I’m frozen, caught between the impulse to flee and the perverse desire to witness more. I know I should leave. I’ve seen enough and being a nosey bitch will only lead to trouble. The problem is that this right here is the stuff my fantasies are made of. It’s what will help me come later tonight when I play it back in my head.
I can almost feel the next impact, imagine the burst of pain that must be exploding behind the guy’s eyes. My body tenses, but then I watch as the guy is dropped to the ground. The leanest one that just beat the ever-loving shit out of this guy pulls his phone out of his pocket and I can watch his mouth open as he answers it.
A different type of tension lines his body as he starts yelling into the phone, pacing as whoever is on the other line doesn’t answer. The line must disconnect because he starts yelling at the other two.
His boot comes down hard, the sole slamming into the guy’s windpipe. There’s this sickening crunch that cuts through the air, and I know that I’m going to be thinking about it for days. The dude on the ground—it’s over for him. He goes limp like a rag doll.

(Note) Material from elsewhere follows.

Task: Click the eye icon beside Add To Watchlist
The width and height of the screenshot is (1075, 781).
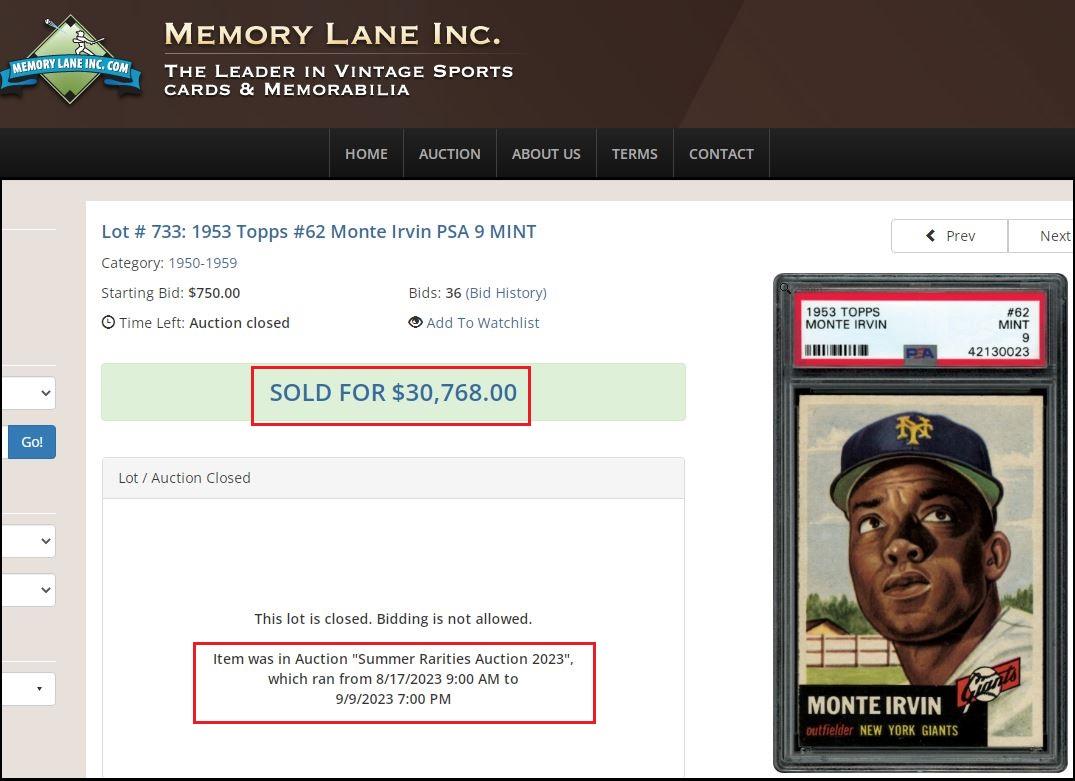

“Fuck me,” I breathe out, the words barely slipping past my lips as I clench my thighs together. My heart’s doingdouble time, pounding against my ribcage like it wants out. Adrenalines got a chokehold on me, and I’m not sure if I want to break free.
For a second, just one messed-up, twisted second—I picture myself in there, throwing punches, jumping onto Mr. Tall, Dark and Twisted. It’s a heady thought; control, dominance, something I crave but never admit out loud. I can almost feel the weight of someone under my own boots, every stomp an assertion of my own strength. Heat coils low in my belly at the fantasy, dark and vicious and mine.
Damn it, Rae, what the hell are you thinking? But the question’s rhetorical because deep down, I know exactly what I’m thinking. It’s like staring into an abyss and finding it staring back, recognizing a part of yourself that’s just as feral, just as hungry.
I shuffle, trying to alleviate some of the pressure in my core when my boot connects with a heap of trash, and the racket it creates is like a goddamn dinner bell in the silence of the alley. Shit. The sound ricochets off the walls, a roar of my mistake. I freeze, heart sinking, as the guys halt their talking and three heads swivel toward me.
“Fuck,” I whisper out loud. Like I said, I’m a dumb bitch. I should have never come down here. Like Alice in Wonderland following the damn white rabbit.
Time’s a bitch, stretching out like some sick joke, each tick echoing louder than the last. My eyes lock onto that screaming ghost bastard who stands there like death’s own warden. His head tilts slightly, as if he’s trying to decipher the puzzle of my existence from where he’s standing. There’s curiosity there, but mostly fucking danger.
I don’t think twice. The instinct to run, to survive, slams into me like a freight train. My boots slap the pavement,pounding out a desperate rhythm as I flee from whatever hell I’ve stumbled upon. I can feel my heart trying to punch its way out of my chest, each beat screaming to put more distance between us.
“Shit, shit, shit,” I mutter, cursing the adrenaline that’s both my savior and tormentor. It’s like it’s not enough to witness something so fucked up—I have to get caught, too?
The cold November night air whips past me, cutting through the thin fabric of my band tee and the flannel I wear. But I barely register the chill—it’s nothing compared to the icy dread coiling in my stomach. I refuse to be caught and made a spectacle of. I’d rather kill myself. I navigate the maze of alleys moving closer to campus. I just need to get somewhere that I can disappear into a throng of people.